Long-Term Management of the Pediatric Liver Transplant
AASLD develops evidence-based practice guidelines and practice guidances which are updated regularly by a committee of hepatology experts and include recommendations of preferred approaches to the diagnostic, therapeutic, and preventive aspects of care.
Pediatric Liver Transplantation (LT) has dramatically changed the prognosis for many infants and children with liver failure and metabolic disease. As survival increases, long-term maintenance resources exceed perioperative care requirements. The commonest indication for LT is biliary atresia, which accounts for 50% of children requiring transplantation in the United States and for 74% in Europe. Most early deaths occur within 3 months after transplantation.
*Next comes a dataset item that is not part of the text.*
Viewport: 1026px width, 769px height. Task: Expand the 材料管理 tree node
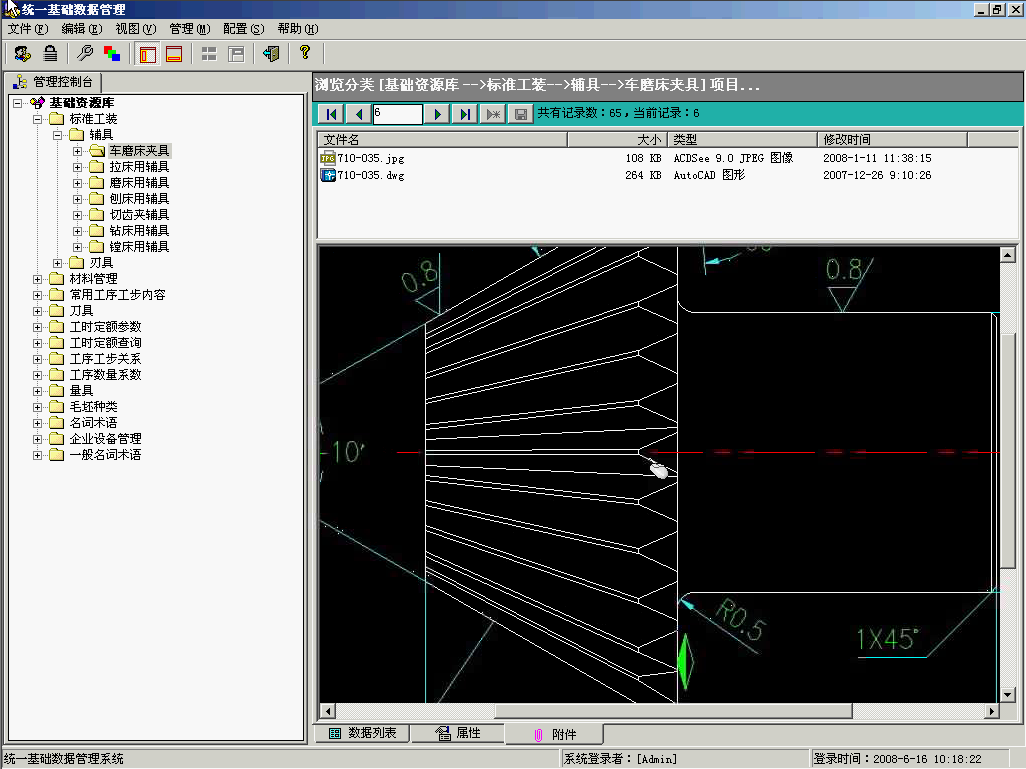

The main causes of graft loss in the first week include primary nonfunction, hepatic artery thrombosis (HAT) or portal vein thrombosis (PVT), systemic sepsis, and multiorgan failure (<10%). Other significant complications are acute rejection (AR; 50%), chronic rejection (CR; 10%), biliary leaks and strictures (5%-25%), viral infections [especially cytomegalovirus (CMV) and Epstein-Barr virus (EBV)], acute kidney injury, and fluid imbalance. The 1-year patient survival rate is 90%, and the survival rate is 75% at 15 to 20 years with good quality of life. Survival after transplantation for acute liver failure has improved from 70% at 1 year to 87%, with 5-year survival rates of 67% to 80%. The documented 5-year survival rates for transplantation are >90% for chronic liver disease and 89% for metabolic liver disease. Vital to survival are improved selection (prioritization and management of candidates with the Pediatric End-Stage Liver Disease score), better preoperative management of hepatic complications and nutritional support, innovative surgical techniques for expanding the donor pool, and improved postoperative immunosuppression and management.